Можете ли вы сделать что-нибудь теперь? Я не знаю и равнодушен к вашему будущему — потому что у кинематографа есть будущее, к которому вы не будете иметь никакого отношения. Я не знаю, будет ли кино будущего популярным, — а для меня суть кинематографа заключается в том, чтобы он был популярным. Возможно, наступит период полупопулярности — именно в это время вы и сдадите позиции, — и тогда новое кино придет без вашей помощи. Ибо когда вы и ваши капиталы, и ваша реклама рухнете разом, поле останется свободным для других. Первый дешевый фильм поразит вас; но фильмы будут становиться всё менее и менее дорогими. Вскоре они окажутся досягаемыми для художников. С игроками вместо актеров и актрис, со свежими идеями (среди которых может отсутствовать идея заколачивания больших денег) эти художники вернут экрану то, что вы развратили, — воображение. Они будут творить с помощью камеры, а не фиксировать, и станут следовать ее пульсациям, вместо того чтобы пытаться уловить ритм действительности. Вовсе не невозможно в точности воссоздать атмосферу «Я дурак» Андерсона; вовсе не невозможно (хотя, возможно, и нежелательно) заниматься психологическими этюдами; вполне возможно и желательно создавать великие эпопеи американской индустрии и позволить машине действовать как персонаж пьесы — точно так же, как земля самого Запада, как зерно должны играть свою роль. Грандиозные замыслы Франка Норриса вполне по плечу камере. Найдутся художники, готовые работать в медиуме камеры, а также архитекторы и фотографы. И романисты, полагаю, тоже нашли бы немало интересного в сценарии как новом способе выражения. 30 Нет предела тому, чего мы можем достичь.

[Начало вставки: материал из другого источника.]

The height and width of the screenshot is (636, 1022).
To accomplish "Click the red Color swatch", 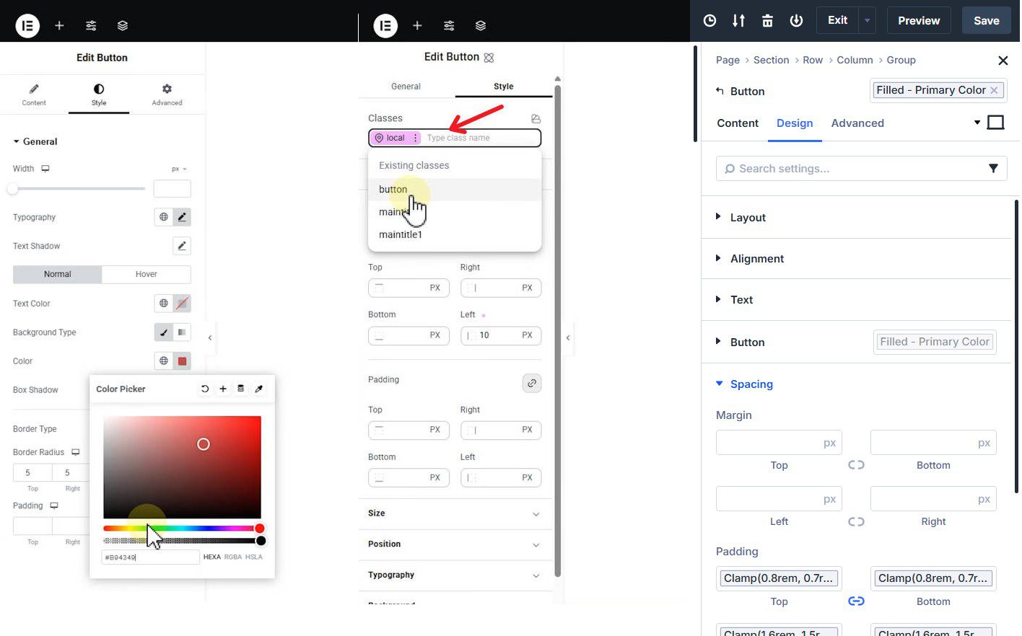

Вульгарная прилизанность, абсурды, невежество ваших фильмов вас не спасли. И хотя первые шаги после того, как вы уберете свою направляющую руку, могут быть слабыми, хотя фальшивые художники и любители культуры на какое-то время захватят кино — в конце концов всё будет хорошо. Ибо кино — это воображение человечества в действии, и вы его еще не уничтожили.

Перед картиной Пикассо

ПЕРЕД КАРТИНОЙ ПИКАССО

Ибо существует множество искусств, не входящих в число тех, что мы условно называем «изящными», которые кажутся мне фундаментальными для жизни.

Хэвлок Эллис.

Мне посчастливилось прямо перед завершением этой книги оказаться в студии Пабло Пикассо благодаря другу, который меня туда привел. По дороге мы рассуждали об оживленных искусствах; мой спутник не отрицал ни одного из их достоинств и яростно разделял мое отношение к фальшивке, к тому, что мы называли le côté Puccini. Тем не менее он утверждал, что ничто не является столь необходимым в данный момент, как упражнение в различении, что мы должны быть начеку, дабы не забыть великие искусства, не разучиться даже ценить их, если мы предаемся живым искусствам столь страстно, как это делаю я. Если бы он запланировал это намеренно, он не смог бы выразить свою мысль глубже, ибо в студии Пикассо мы неожиданно для себя — без какого-либо предупреждения, кроме нашего великого восхищения, — оказались перед лицом шедевра. Мы вовсе не были готовы к тому, что неоформленный холст внезапно развернут от стены и мы мгновенно осознаем: к малому числу величайших произведений искусства в мире добавилось еще одно.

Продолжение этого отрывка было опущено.